We first performed a sensitivity analysis of the posterior probability of colocalisation (PP_H4) on the prior probability of colocalisation (P_12), going from P_12=1e-8 to P_12=1e-4 with the default threshold being P_12=1e-5. eQTL signal and GWAS signals were deemed to colocalise if these two criteria were met: (1) At P_12=5e-5 the probability of colocalisation PP_H4>0.5 and (2) At P_12=1e-5 the probability of independent signal (PP_H3) was not the main hypothesis (PP_H3<0.5). These criteria were chosen to allow eQTLs with weaker P-values due to lack of power in GTExv8, to be colocalised with the signal when the main hypothesis using small priors was that there was not any signal in the eQTL data.

As the chromosome 3 associated interval is larger than 200kb, we performed additional colocalisation including a region up to 500 kb, but no further colocalisations were found.

HLA analysis

HLA types were imputed at two field (4-digit) resolution for all samples within aggV2 and aggCOVID_v4.2 for the following seven loci: HLA-A, HLA-C, HLA-B, HLA-DRB1, HLA-DQA1, HLA-DQB1, and HLA-DPB1 using the HIBAG package in R.

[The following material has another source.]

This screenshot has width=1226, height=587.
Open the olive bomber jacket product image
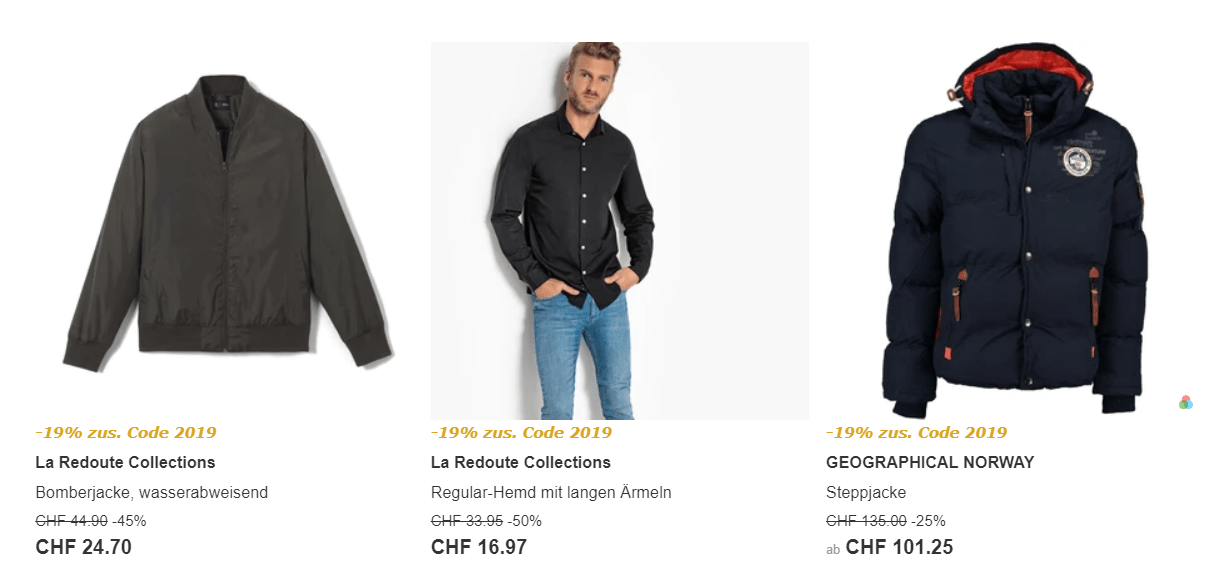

HLA association analysis was run under an additive model using SAIGE, in an identical fashion to the SNV GWAS. The multi-sample VCF of aggregated HLA type calls from HIBAG were used as input where any allele call with posterior probability T < 0.5 were set to missing.

Aggregate Variant Testing (AVT) analysis

Aggregate variant testing was performed on aggCOVID_v4.2 samples using SKAT-O as implemented in SAIGE-GENE v0.44.5 on all protein-coding genes.

We did not use the combined aggCOVID_v4.2_aggV2 aggregate for this analysis, as it was difficult to control batch effects from the different sequencing, alignment and genotyping pipelines when analysing the very rare variants that are used in AVT. More specifically, the control-control allele frequency filter that was used for identifying false positives in the GWAS analysis was not of high enough precision to "clean" the very rare variants because it depended on a much smaller set of samples that were processed with both pipelines.

Variant QC

We excluded SNPs with differential missingness between cases and controls (mid-P value < 1e-5) or a site-wide missingness above 5% and only bi-allelic SNPs with a MAF < 0.5% were included.

Masks

We filtered the variants to include in the aggregate variant testing by applying two functional annotation filters: A putative loss of function pLoF filter, where only variants that are annotated by LOFTEE as high confidence loss of function were included, and a more lenient missense filter where variants that have a consequence of missense or worse as annotated by VEP, with a CADD_PHRED score of ≥ 10, were also included. All variants were annotated using VEP v99.

Model and covariates

SAIGE-GENE was run with the same covariates used in the single variant analysis: sex, age, age^2, age*sex and 20 (population-specific) principal components generated from common variants MAF ≥ 5%.

We ran the tests separately by genetically predicted ancestry, as well as across all four ancestries as a mega-analysis. We considered a gene-wide significant threshold on the basis of the genes tested per ancestry, correcting for the two masks pLoF and missense.